No polo aquático feminino, as brasileiras não tiveram a menor chance na semifinal contra os Estados Unidos, sendo derrotadas por 13 a 1. Disputarão o bronze contra Cuba, que perdeu para o Canadá por 15 a 9. Mas o Brasil venceu em sua estreia no basquete masculino, onde tenta o quarto título seguido: 80 a 71 no Uruguai. E, no vôlei masculino, o Brasil garantiu o primeiro lugar em seu grupo ao vencer os Estados Unidos, de virada, por 3 a 1 (18/25, 25/17, 25/14 e 25/18). Na semifinal, o Brasil enfrentará o vencedor do jogo entre Argentina e Estados Unidos, enquanto Cuba encarará quem vier da partida entre Porto Rico e México.

Foto: Vipcomm

24.10.11

Vela dá um empurrão para o Brasil no Pan


O Brasil deu uma bela disparada no quadro de medalhas dos Jogos Pan-Americanos graças ao espetacular desempenho deste domingo: nada menos do que oito medalhas de ouro foram ganhas pelos brasileiros, das doze conquistadas pelo país. Seguimos na segunda colocação, com 26 ouros (31 atrás dos líderes Estados Unidos, e oito à frente do Canadá, o terceiro colocado), 17 pratas e 25 bronzes.

O atletismo começou com o pé direito sua saga por Guadalajara, com a medalha de ouro na maratona feminina, com Adriana da Silva, que ainda estabeleceu o novo recorde pan-americano (2:36'37") - a prata ficou com a mexicana Madai Pérez (2:38'03"), e o bronze com a peruana Gladys Tejeda (2:42'09").

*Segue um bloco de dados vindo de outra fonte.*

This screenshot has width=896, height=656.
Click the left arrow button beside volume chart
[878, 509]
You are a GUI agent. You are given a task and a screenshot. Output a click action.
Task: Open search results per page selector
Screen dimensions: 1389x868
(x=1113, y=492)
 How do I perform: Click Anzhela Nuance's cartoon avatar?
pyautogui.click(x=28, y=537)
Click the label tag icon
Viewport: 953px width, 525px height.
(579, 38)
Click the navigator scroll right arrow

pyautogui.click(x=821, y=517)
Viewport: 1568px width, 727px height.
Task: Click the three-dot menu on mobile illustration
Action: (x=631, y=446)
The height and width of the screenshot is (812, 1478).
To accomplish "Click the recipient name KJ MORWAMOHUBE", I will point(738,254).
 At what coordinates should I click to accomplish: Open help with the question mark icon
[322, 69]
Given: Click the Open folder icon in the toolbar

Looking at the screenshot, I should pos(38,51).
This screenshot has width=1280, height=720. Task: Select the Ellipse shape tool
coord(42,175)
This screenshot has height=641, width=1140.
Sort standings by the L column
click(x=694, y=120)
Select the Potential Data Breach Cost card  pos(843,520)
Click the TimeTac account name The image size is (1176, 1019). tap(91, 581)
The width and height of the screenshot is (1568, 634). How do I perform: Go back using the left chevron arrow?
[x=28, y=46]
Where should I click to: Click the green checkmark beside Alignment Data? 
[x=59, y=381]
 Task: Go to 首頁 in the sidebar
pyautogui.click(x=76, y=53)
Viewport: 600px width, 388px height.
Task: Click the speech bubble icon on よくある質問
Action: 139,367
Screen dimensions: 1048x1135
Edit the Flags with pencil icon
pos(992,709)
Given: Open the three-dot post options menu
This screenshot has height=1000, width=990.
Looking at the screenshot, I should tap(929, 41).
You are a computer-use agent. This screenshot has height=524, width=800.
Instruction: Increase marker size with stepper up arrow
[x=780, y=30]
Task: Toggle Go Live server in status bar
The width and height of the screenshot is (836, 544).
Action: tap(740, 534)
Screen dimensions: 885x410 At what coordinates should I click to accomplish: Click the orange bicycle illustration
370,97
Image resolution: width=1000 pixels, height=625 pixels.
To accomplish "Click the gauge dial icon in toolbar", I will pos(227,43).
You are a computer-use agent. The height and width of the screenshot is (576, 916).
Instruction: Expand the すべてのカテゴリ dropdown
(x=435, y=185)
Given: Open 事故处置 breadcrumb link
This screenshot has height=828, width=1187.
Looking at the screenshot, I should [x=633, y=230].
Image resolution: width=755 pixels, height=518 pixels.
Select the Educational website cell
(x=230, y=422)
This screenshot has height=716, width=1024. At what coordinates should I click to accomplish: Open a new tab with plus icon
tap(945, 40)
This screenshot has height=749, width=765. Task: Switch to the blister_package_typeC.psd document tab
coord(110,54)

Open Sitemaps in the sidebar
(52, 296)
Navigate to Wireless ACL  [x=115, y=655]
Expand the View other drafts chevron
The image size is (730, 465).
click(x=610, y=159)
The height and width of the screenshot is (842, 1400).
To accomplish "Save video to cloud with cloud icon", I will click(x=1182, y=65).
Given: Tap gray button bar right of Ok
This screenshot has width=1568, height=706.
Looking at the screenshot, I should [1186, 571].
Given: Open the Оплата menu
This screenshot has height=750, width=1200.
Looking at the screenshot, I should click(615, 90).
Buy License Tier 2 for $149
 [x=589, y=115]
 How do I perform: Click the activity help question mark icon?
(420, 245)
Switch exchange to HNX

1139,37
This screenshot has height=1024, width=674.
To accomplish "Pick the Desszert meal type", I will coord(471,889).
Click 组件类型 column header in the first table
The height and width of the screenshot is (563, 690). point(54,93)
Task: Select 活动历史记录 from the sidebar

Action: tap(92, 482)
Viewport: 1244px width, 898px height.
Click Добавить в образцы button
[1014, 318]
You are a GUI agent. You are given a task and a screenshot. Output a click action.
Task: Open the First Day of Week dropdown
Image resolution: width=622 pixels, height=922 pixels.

Reinaldo Colucci ficou com o título do triatlo no masculino (entre as mulheres, Pamella Nascimento foi bronze), e a seleção feminina de handebol conquistou o tetracampeonato pan-americano - e, de quebra, garantiu vaga na sua quarta Olimpíada consecutiva - ao derrotar com facilidade a Argentina, por 33 a 15 (a República Dominicana ficou com o bronze ao vencer o México por 33 a 31). Assim como está garantida em Londres a nossa equipe do hipismo, bronze no concurso completo por equipes.

Mas foi a vela a grande responsável por essa disparada brasileira no quadro de medalhas deste Pan. Cinco ouros foram ganhos pelos velejadores brasileiros: dois deles na classe RS:X, com Ricardo Winicki no masculino e Patrícia Freitas no feminino; além de Matheus Dellagnello na classe Sunfish; Alexandre do Amaral e Gabriel Borges, na Snipe; e a tripulação da classe J24. A vela neste domingo também rendeu a prata a Bernardo Arndt e Bruno Oliveira na Hobie 16, e o bronze à equipe na classe Lightning.

No basquete feminino, em um confronto entre seleções já classificadas, o Brasil derrotou a Colômbia por 86 a 53 e enfrentará Porto Rico na semifinal (as colombianas enfrentarão o México). As seleções brasileiras de polo aquático estrearam com vitória (a feminina venceu o México por 8 a 5, e a masculina derrotou a Argentina por 10 a 8). Apenas o futebol masculino destoou: jogando de forma irreconhecível, a Seleção (representada por jogadores até 20 anos, reservas em seus clubes) perdeu por 3 a 1 para a Costa Rica e foi eliminada na primeira fase.